→ **Exercise inputs**:
★ ★ ★ ★ ★
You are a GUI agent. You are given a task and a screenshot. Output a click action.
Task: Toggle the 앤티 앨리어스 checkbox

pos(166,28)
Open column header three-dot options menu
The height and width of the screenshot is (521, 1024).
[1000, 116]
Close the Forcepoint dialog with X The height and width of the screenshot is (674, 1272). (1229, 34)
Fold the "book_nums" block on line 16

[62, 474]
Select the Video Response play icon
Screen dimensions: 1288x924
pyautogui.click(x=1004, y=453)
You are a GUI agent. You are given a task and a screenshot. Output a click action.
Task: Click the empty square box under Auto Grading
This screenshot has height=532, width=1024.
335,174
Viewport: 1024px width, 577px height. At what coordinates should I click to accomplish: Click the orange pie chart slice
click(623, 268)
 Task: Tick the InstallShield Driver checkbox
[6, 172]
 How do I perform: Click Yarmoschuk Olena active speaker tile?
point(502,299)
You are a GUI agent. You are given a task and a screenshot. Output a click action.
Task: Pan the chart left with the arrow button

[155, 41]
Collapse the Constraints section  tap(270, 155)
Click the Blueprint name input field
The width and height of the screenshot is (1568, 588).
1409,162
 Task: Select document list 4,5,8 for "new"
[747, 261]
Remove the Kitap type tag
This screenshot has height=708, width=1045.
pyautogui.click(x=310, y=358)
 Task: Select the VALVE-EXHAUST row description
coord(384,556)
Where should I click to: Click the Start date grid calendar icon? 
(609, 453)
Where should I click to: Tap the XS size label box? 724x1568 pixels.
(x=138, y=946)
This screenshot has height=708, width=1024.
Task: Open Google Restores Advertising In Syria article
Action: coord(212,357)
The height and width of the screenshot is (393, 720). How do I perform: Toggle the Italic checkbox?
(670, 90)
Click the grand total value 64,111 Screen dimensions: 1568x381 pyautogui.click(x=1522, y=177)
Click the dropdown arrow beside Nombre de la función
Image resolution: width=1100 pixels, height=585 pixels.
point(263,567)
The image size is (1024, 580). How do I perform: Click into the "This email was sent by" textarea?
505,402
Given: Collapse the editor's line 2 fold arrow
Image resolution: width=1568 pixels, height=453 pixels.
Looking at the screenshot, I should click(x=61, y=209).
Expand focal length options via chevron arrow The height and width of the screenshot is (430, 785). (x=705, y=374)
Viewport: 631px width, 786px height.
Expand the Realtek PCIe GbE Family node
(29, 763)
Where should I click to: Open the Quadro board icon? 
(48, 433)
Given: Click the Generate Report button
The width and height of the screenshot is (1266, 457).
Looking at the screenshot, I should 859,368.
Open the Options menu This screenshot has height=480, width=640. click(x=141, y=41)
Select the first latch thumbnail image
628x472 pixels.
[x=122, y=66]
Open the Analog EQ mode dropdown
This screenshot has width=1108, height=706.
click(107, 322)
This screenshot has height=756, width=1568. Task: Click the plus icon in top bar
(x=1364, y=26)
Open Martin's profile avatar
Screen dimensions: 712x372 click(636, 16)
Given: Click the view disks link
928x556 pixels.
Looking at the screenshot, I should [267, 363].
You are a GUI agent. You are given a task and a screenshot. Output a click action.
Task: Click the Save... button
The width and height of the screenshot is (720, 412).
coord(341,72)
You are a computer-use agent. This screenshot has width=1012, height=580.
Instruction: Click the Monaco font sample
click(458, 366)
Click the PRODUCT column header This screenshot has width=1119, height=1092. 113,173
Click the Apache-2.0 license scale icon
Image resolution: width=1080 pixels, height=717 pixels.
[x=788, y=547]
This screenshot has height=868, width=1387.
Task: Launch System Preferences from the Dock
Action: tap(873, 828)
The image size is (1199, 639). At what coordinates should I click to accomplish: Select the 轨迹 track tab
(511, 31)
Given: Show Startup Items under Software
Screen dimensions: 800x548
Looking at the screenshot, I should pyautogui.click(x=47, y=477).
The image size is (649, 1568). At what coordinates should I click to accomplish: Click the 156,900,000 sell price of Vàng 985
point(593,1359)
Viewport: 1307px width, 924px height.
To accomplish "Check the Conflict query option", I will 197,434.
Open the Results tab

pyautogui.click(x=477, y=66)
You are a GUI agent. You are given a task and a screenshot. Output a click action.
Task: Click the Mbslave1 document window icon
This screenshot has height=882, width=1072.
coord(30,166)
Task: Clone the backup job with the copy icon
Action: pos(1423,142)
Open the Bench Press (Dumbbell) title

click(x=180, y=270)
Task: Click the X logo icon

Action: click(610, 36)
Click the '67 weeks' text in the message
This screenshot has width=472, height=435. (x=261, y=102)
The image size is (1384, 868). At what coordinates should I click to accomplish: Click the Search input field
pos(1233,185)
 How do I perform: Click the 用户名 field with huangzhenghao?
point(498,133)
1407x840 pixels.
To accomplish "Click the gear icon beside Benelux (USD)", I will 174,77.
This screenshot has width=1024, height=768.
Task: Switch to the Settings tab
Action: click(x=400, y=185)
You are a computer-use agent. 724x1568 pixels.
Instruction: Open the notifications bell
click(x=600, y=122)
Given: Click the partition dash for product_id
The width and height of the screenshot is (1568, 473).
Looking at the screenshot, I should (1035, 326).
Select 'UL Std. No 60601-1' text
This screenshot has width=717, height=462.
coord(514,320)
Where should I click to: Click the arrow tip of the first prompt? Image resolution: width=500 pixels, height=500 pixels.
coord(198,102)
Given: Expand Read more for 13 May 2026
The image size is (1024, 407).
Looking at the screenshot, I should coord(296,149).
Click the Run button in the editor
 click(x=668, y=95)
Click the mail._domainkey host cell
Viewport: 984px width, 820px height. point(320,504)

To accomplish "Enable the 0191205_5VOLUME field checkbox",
★ ★ ★ ★ ★
→ **What to work on**: What lines in the entries above include the string "computer"? Return each one.

→ **Task answer**:
You are a computer-use agent. This screenshot has width=1012, height=580.
You are a computer-use agent. 724x1568 pixels.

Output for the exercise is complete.